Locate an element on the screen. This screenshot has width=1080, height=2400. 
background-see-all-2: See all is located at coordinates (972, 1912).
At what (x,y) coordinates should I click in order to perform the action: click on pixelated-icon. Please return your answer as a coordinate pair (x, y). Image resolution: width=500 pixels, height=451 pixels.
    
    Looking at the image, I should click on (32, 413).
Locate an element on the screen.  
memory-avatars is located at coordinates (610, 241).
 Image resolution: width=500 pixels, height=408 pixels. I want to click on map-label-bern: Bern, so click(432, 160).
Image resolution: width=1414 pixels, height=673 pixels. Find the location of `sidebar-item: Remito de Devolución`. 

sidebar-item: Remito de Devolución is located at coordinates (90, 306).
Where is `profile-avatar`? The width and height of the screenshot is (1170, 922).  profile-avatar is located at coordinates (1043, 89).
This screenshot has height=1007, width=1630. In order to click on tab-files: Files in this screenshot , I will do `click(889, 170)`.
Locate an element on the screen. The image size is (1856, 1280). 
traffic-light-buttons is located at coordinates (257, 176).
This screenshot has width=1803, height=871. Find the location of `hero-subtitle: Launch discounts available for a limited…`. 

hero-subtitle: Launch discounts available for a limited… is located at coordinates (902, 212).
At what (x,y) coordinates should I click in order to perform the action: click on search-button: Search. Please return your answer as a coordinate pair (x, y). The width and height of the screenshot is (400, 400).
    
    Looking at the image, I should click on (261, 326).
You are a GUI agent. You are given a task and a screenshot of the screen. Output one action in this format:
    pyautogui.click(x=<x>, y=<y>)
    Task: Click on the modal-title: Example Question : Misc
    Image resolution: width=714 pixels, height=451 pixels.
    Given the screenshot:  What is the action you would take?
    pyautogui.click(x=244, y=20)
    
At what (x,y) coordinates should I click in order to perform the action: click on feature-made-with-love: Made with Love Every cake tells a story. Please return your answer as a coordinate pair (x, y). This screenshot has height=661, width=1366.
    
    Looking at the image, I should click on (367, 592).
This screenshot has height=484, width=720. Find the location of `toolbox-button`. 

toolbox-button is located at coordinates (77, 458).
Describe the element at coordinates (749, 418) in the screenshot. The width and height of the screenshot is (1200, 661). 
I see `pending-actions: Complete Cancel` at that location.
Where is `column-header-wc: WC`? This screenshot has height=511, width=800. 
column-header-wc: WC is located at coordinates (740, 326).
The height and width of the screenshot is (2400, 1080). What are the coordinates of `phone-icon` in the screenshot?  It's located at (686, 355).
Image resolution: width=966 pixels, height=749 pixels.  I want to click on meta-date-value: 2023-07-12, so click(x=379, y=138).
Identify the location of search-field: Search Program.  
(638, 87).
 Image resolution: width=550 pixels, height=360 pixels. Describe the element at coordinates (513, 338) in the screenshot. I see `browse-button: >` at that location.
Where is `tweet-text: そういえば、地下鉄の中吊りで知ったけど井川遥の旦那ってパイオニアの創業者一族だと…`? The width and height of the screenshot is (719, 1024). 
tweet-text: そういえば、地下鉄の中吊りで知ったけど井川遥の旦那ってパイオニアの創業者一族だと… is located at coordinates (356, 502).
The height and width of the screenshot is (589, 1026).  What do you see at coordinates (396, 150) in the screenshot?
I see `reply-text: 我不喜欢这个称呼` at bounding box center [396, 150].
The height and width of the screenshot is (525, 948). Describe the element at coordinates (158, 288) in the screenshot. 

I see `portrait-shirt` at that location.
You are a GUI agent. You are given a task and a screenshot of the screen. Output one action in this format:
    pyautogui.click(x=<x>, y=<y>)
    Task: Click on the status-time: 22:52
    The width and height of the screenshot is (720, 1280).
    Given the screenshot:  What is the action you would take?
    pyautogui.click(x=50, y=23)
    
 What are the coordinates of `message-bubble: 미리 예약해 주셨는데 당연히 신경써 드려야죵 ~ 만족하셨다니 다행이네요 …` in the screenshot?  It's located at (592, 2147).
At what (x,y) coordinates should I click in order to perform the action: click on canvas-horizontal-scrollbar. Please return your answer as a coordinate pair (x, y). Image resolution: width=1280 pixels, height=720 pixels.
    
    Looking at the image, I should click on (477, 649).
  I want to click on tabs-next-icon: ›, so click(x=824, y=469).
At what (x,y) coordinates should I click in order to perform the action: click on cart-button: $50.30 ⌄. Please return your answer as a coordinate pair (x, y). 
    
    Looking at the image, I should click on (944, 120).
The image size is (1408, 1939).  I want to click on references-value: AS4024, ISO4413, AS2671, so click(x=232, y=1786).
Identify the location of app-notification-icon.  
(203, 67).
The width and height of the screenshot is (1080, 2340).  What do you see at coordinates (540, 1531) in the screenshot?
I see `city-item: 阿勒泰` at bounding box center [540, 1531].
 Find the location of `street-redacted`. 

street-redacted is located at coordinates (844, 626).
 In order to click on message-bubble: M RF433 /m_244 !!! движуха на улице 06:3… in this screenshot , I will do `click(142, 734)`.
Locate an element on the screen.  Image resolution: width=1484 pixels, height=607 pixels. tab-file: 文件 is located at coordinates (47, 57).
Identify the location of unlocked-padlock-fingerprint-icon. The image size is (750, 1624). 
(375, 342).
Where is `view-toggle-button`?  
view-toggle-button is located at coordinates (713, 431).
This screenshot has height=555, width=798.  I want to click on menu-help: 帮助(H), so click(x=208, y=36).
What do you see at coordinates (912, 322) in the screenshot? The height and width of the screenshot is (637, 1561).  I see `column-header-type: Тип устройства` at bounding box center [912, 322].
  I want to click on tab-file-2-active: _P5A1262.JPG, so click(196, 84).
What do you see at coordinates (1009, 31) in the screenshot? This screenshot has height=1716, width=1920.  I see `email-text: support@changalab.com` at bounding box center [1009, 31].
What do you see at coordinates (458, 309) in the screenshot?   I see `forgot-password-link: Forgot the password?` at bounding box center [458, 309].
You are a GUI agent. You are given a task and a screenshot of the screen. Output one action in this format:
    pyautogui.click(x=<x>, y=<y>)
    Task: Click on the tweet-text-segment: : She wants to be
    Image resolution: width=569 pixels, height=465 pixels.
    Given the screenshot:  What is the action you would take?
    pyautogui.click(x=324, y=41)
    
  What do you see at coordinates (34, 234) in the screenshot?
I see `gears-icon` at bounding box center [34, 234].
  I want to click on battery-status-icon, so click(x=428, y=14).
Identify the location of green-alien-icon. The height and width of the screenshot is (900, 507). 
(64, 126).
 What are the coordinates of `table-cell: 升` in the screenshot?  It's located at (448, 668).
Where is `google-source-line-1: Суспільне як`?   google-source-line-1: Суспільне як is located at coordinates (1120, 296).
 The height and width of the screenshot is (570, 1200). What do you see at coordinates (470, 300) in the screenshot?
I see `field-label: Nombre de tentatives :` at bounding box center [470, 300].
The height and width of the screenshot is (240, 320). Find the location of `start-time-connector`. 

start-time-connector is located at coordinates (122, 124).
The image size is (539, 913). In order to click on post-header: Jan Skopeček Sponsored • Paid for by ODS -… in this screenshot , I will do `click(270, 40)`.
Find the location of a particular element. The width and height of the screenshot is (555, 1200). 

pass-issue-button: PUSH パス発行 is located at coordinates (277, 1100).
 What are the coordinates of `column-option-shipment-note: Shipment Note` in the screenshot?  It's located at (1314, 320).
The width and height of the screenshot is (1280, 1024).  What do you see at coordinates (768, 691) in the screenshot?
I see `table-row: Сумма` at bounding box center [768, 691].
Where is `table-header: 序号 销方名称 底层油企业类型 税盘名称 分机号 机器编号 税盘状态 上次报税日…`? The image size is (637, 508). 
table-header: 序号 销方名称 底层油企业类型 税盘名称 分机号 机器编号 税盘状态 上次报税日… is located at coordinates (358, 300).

§ Required work
How many lines in the records above contain the word "Where"? Reply with the number alone.

§ Answer for the task
6